Garrison information
- Occupants: 1st Australian Task Force

= Nui Dat =

Nui Dat (Núi Đất) is the former military base of the 1st Australian Task Force (1 ATF) now part of Ba Ria city in Ba Ria–Vung Tau province, Vietnam. It is not the name of an official ward, it just means "land hill" or "soil hill" (núi đất).

==History==
===1966–1972===
In 1966, when the area was part of the then Phước Tuy Province it was the location of the 1 ATF military base in South Vietnam during the Vietnam War. The site was chosen by Lieutenant General John Wilton in 1966 and was built mainly by men from the 6th Battalion, Royal Australian Regiment. The occupation of Nui Dat in Operation Hardihood required the removal of all inhabitants from within a 4000 m radius of the base in order to ensure the security of the facility. Ultimately this policy—which was an unusual step among allied bases in Vietnam—required the resettlement of the villages of Long Hải, with a population of 1000, and Long Phuoc, with a population of 3000. Both villages were subsequently destroyed and the villagers rehomed in brand new and improved villages built by Australian engineers; a task which was complete by July 1966.

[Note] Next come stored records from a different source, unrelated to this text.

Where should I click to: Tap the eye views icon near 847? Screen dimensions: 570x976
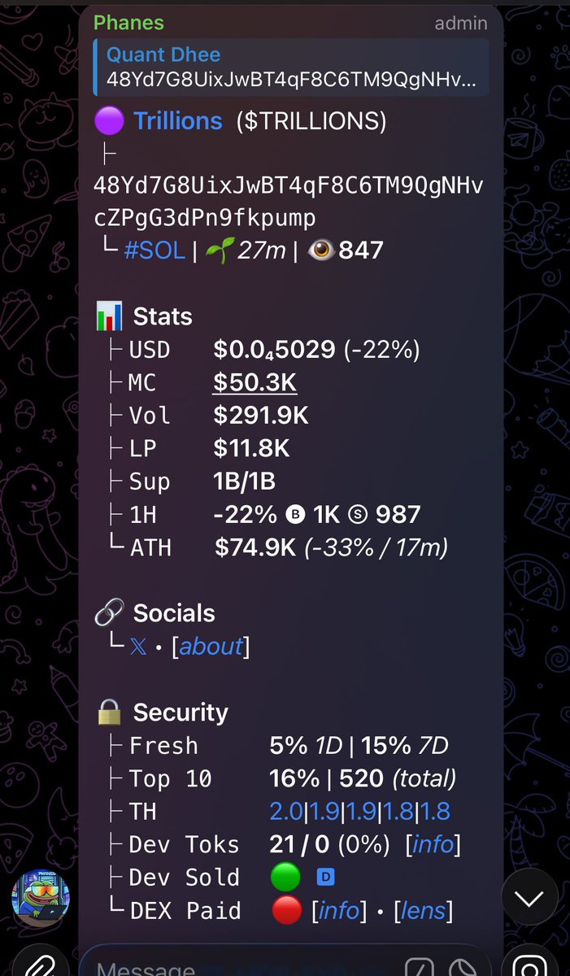[320, 250]
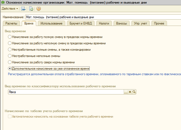181x130 pixels.
Task: Click the Наименование text field
Action: tap(101, 17)
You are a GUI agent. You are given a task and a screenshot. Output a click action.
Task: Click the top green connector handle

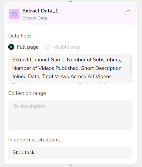click(70, 2)
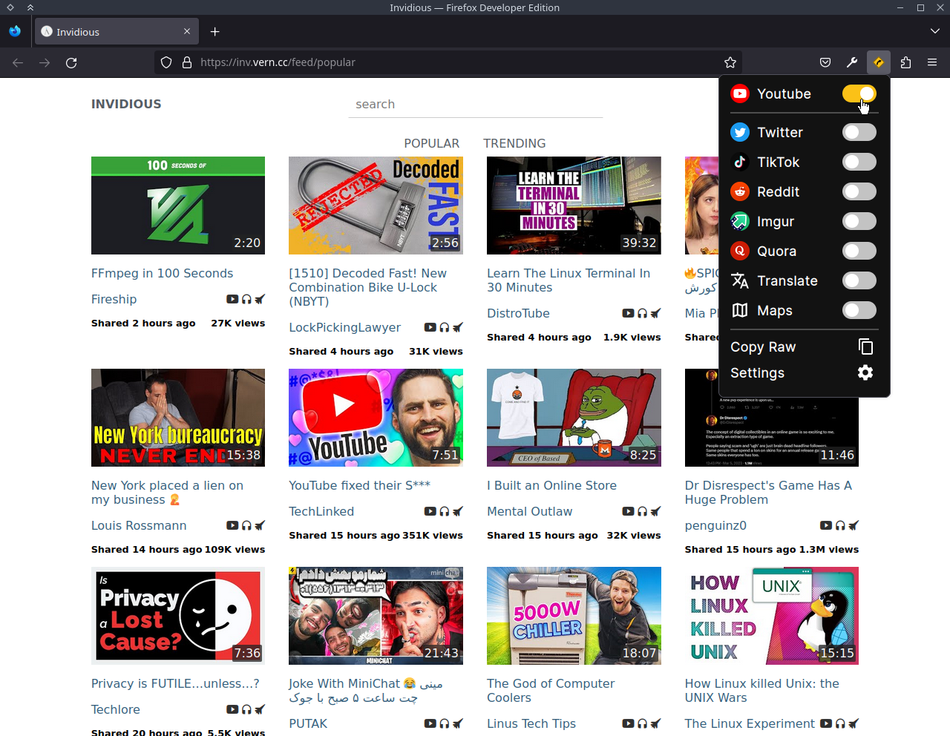Open Settings via the gear icon
Viewport: 950px width, 736px height.
pyautogui.click(x=865, y=372)
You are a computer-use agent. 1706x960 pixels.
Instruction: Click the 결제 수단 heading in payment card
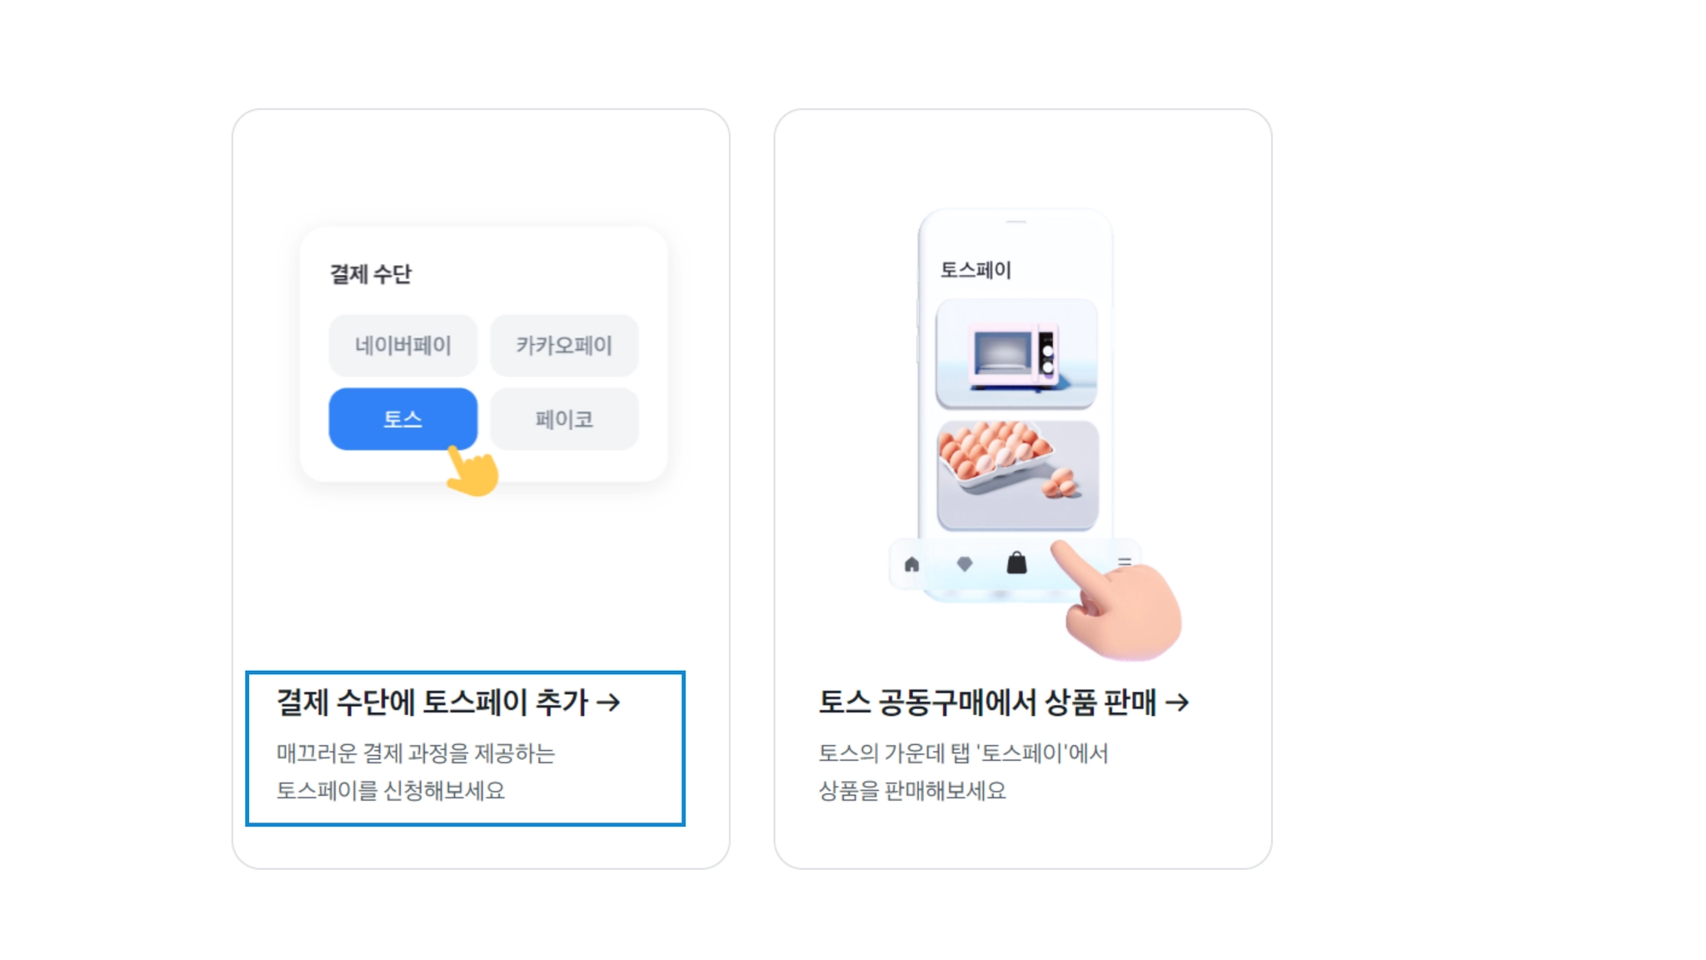[371, 274]
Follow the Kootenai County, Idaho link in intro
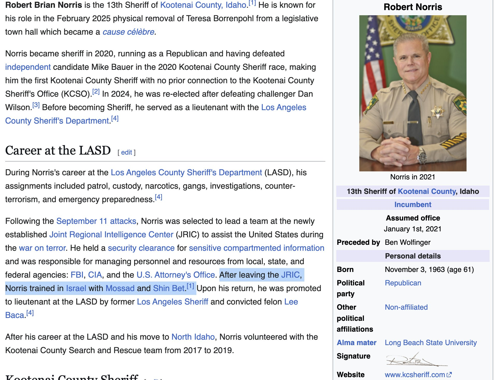501x380 pixels. pos(203,5)
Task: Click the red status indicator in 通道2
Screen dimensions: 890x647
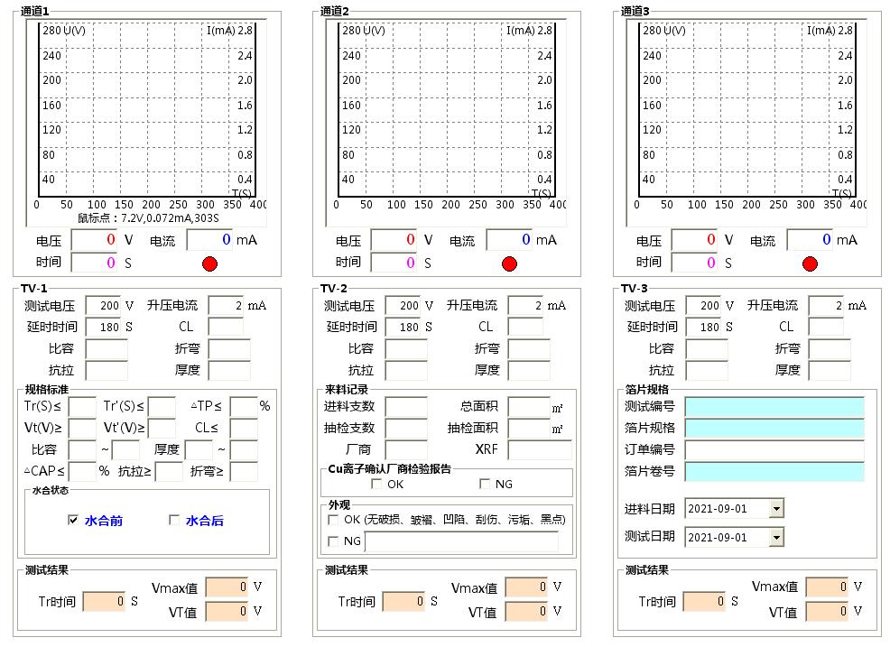Action: click(x=509, y=263)
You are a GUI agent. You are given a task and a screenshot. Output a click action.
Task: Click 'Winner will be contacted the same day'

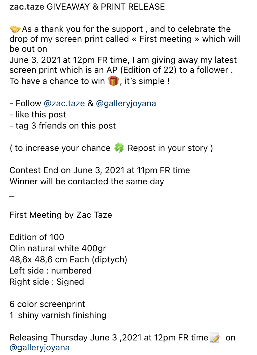[x=87, y=182]
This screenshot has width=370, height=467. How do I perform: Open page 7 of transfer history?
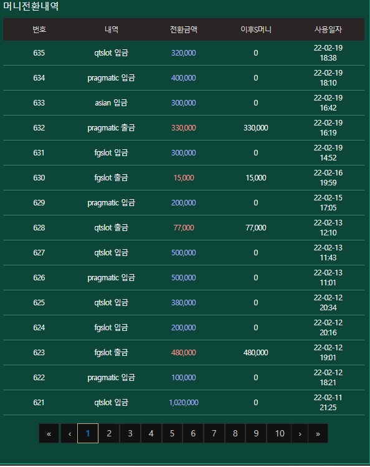(x=214, y=433)
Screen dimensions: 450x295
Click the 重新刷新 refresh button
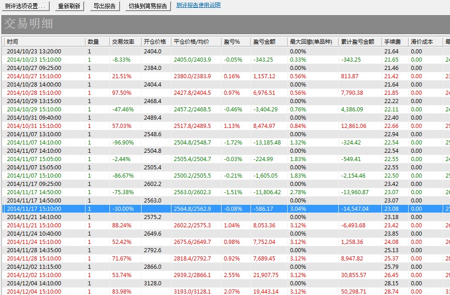tap(69, 6)
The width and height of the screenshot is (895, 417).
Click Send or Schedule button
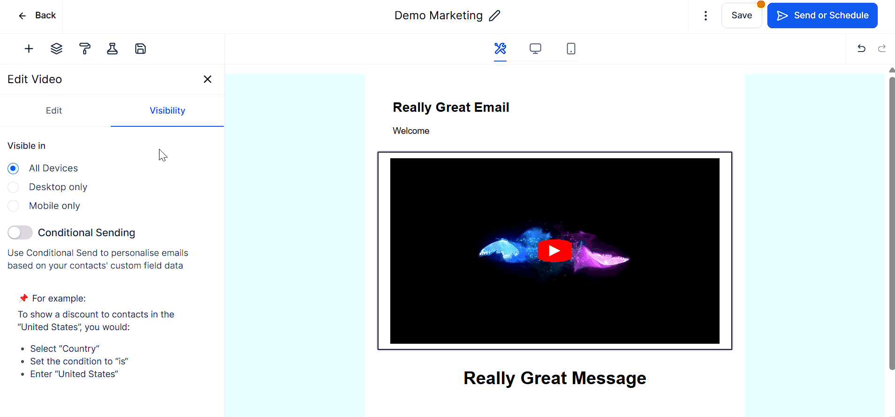[x=822, y=15]
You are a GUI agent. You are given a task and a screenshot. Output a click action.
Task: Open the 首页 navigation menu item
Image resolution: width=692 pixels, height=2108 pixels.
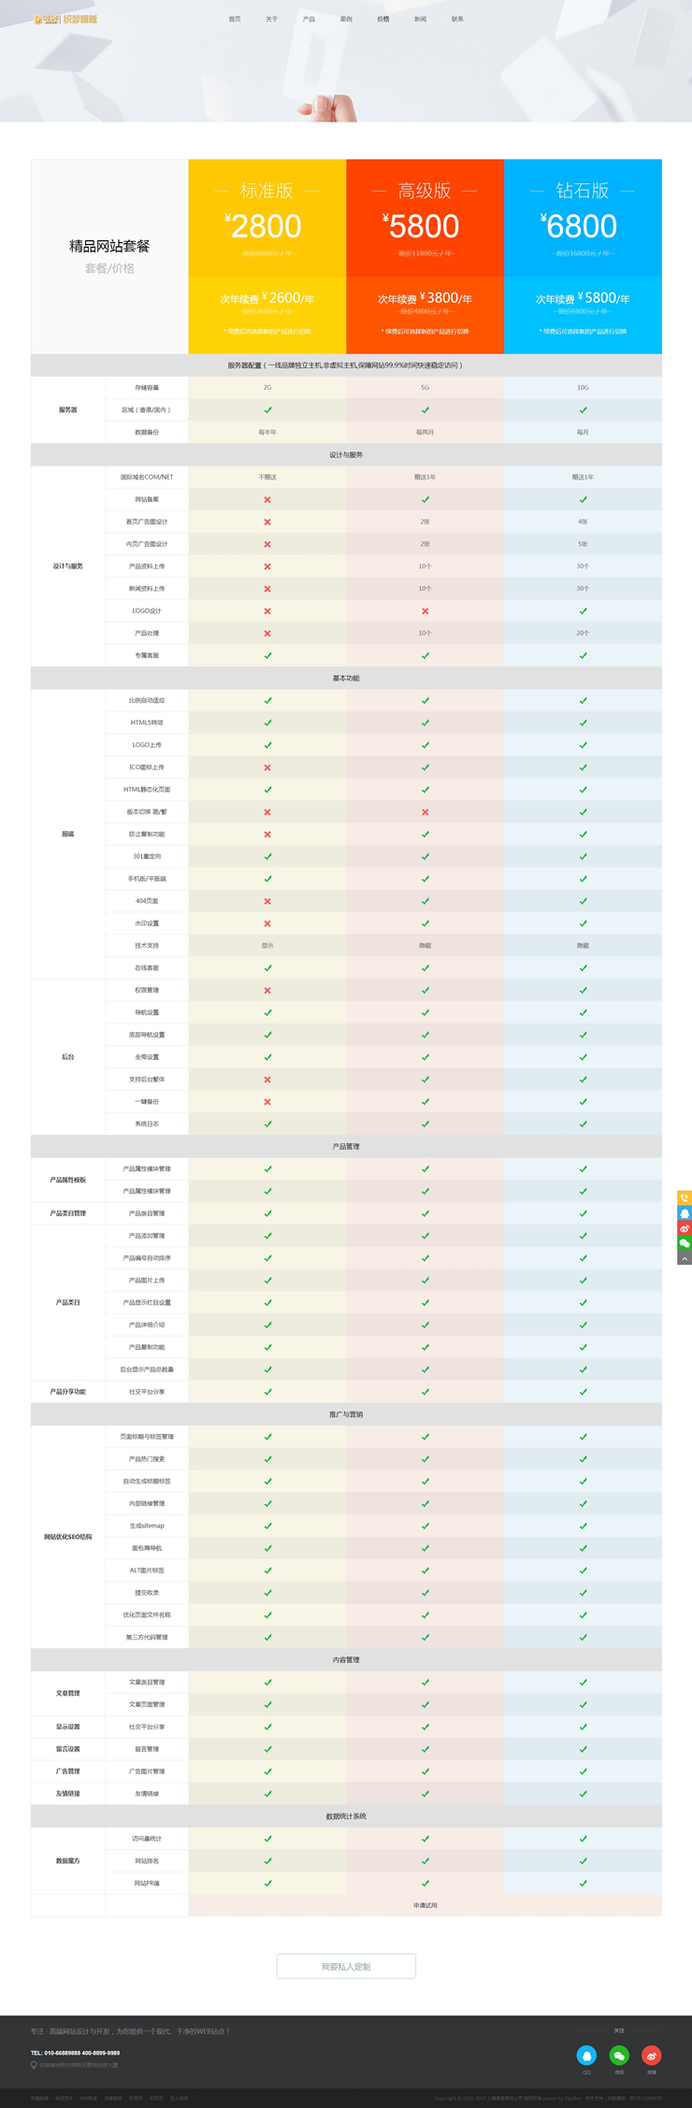click(x=235, y=19)
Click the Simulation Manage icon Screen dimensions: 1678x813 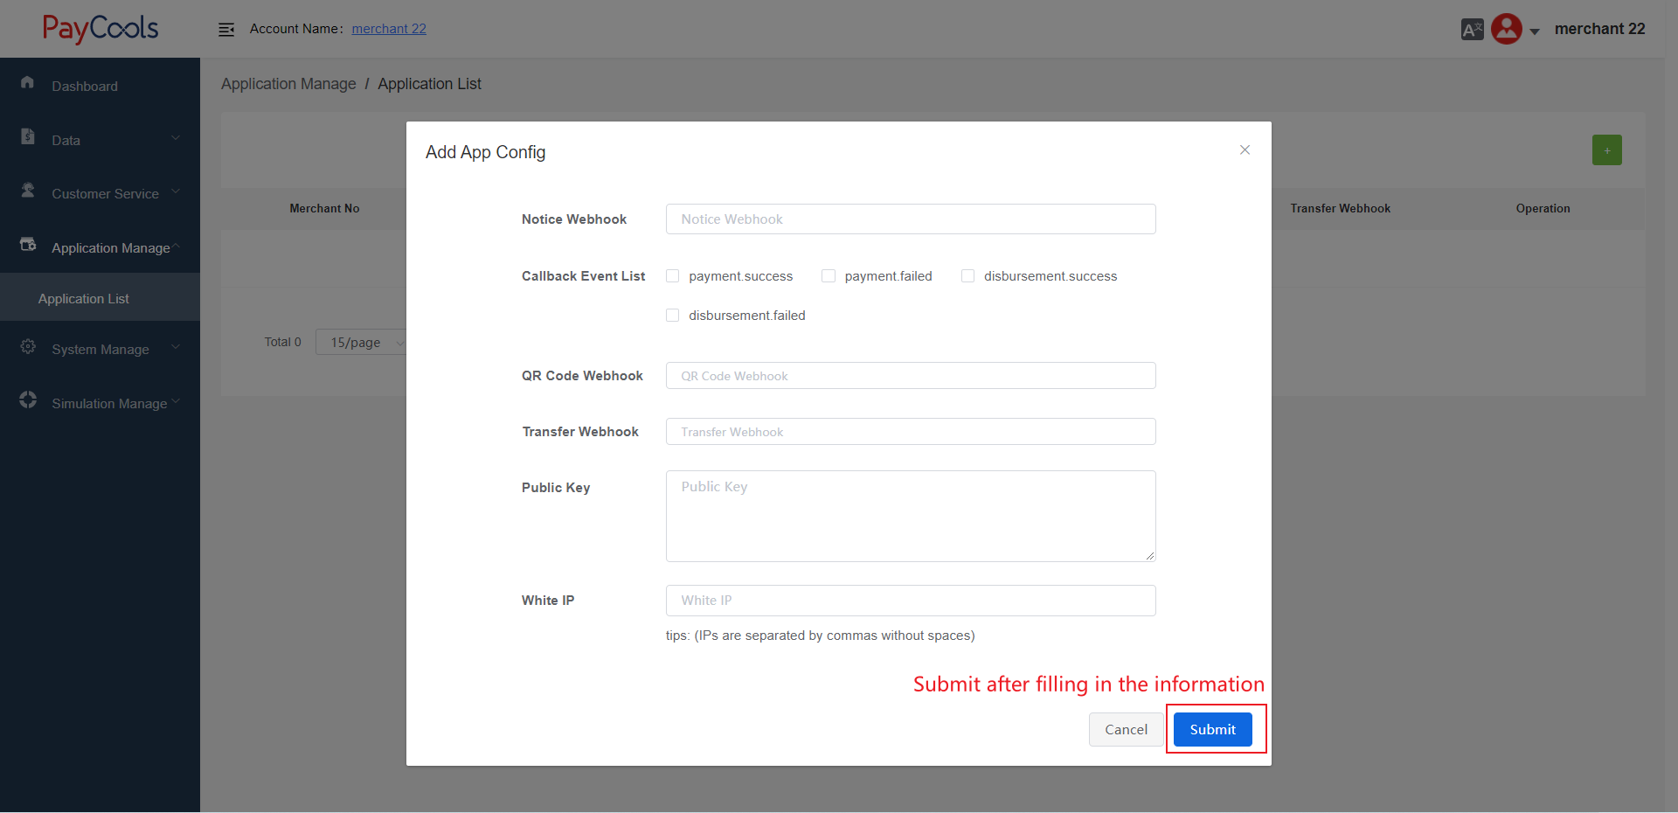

From 1966 until 1972 the Australians and New Zealanders of the 1st Australian Task Force operated out of Nui Dat providing security and protection for the villages of Phước Tuy, while attempting to destroy the Communist forces headquartered in the Mây Tào Mountains and other Communist strongholds in the border areas of Phước Tuy Province, Long Khánh Province and Biên Hòa Province. The Australians and New Zealanders performed civic tasks such as building villages, improving infrastructure, and providing medical and other civil services for the locals.

After the withdrawal of Australian forces in December 1972, the base was handed over to the Army of the Republic of Vietnam (ARVN) and "stripped bare".

A controversy has arisen over the so-called "Bamboo Pickers Incident". According to Australian Vietnam veteran Ben Morris, Australian soldiers killed five civilians, including two teenage girls, in October 1967 who they mistakenly thought were Viet Cong. Many of the soldiers involved in the incident have suffered from post-traumatic stress disorder.